═══ Provided information ═══

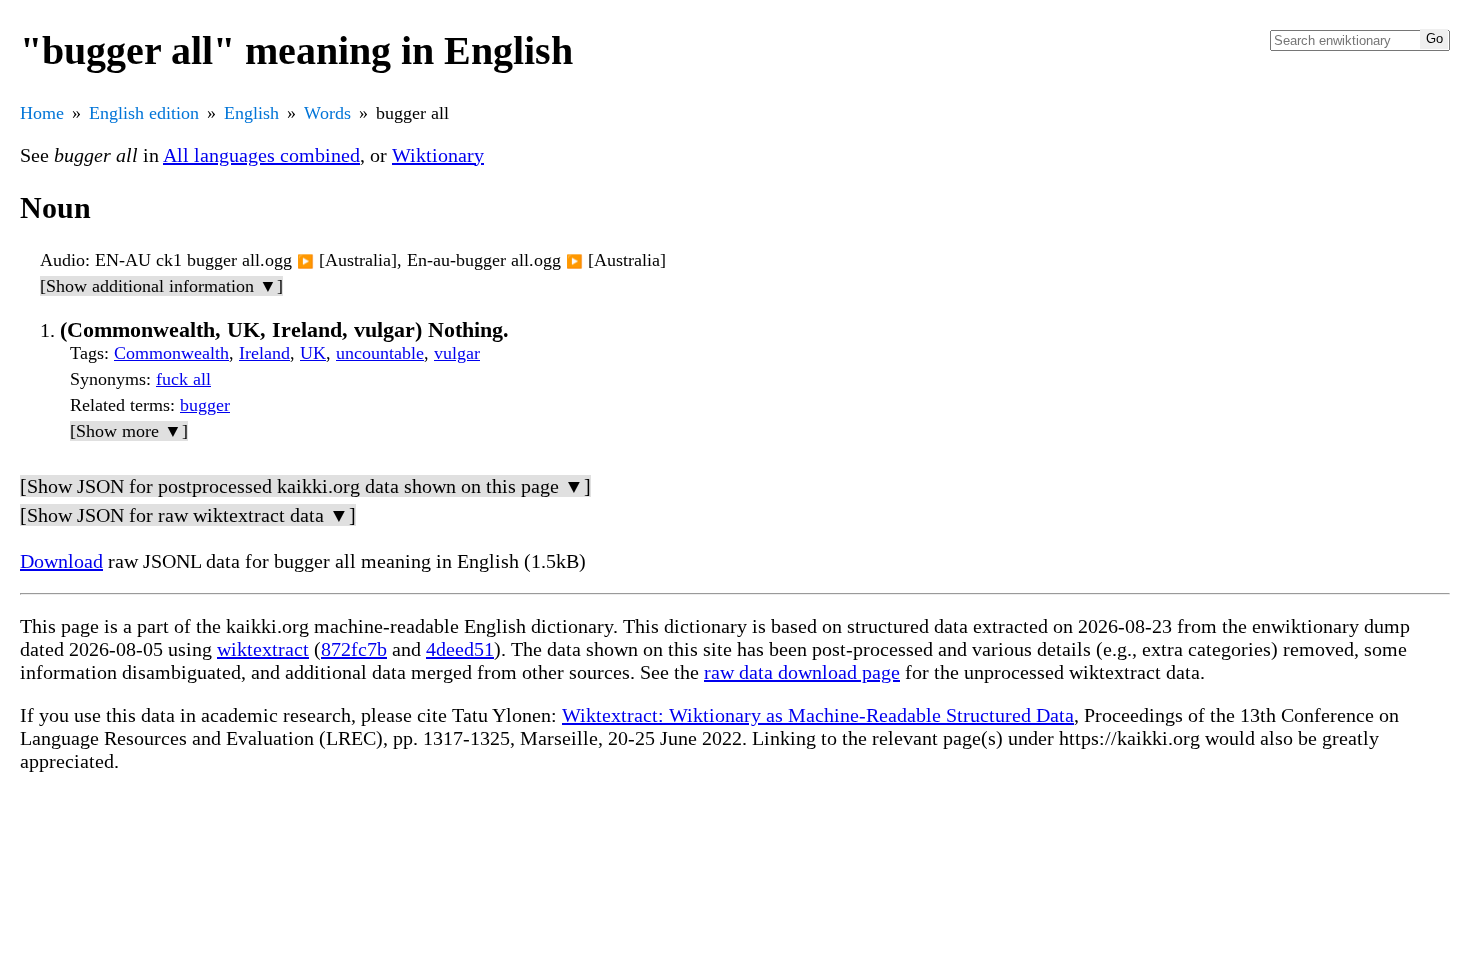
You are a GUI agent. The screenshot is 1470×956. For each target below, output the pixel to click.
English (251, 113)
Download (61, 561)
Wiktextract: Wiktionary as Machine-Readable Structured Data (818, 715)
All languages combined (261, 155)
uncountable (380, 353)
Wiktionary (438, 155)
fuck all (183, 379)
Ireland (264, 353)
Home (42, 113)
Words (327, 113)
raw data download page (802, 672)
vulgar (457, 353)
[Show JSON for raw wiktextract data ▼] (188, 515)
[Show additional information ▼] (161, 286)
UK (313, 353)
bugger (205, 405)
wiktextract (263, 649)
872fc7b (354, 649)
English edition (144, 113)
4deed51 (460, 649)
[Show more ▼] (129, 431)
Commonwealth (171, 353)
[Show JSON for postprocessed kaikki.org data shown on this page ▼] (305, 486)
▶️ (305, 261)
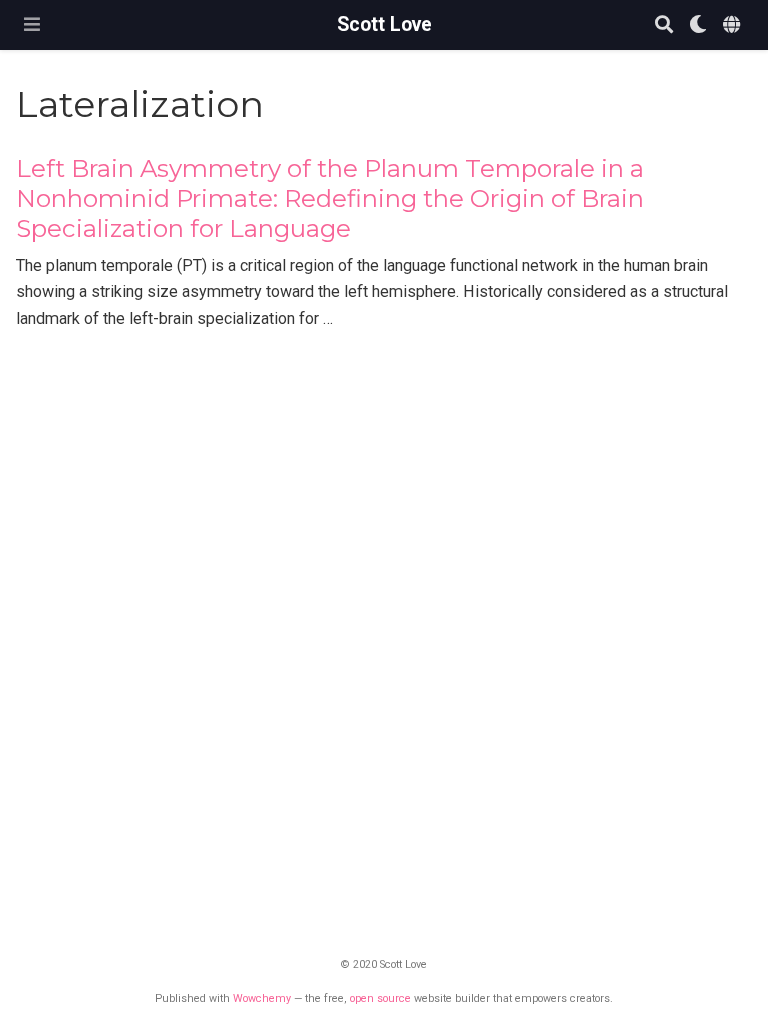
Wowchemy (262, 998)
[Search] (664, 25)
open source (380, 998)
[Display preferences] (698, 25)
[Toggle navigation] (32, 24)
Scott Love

═══

**Task goal**
Going back to the entries above, set down exactly the lines that begin at the one with "Wiktextract: Wiktionary as" and end at the one with "Commonwealth (171, 353)", both included, and nothing else.

**Task result**
Wiktextract: Wiktionary as Machine-Readable Structured Data (818, 715)
All languages combined (261, 155)
uncountable (380, 353)
Wiktionary (438, 155)
fuck all (183, 379)
Ireland (264, 353)
Home (42, 113)
Words (327, 113)
raw data download page (802, 672)
vulgar (457, 353)
[Show JSON for raw wiktextract data ▼] (188, 515)
[Show additional information ▼] (161, 286)
UK (313, 353)
bugger (205, 405)
wiktextract (263, 649)
872fc7b (354, 649)
English edition (144, 113)
4deed51 (460, 649)
[Show more ▼] (129, 431)
Commonwealth (171, 353)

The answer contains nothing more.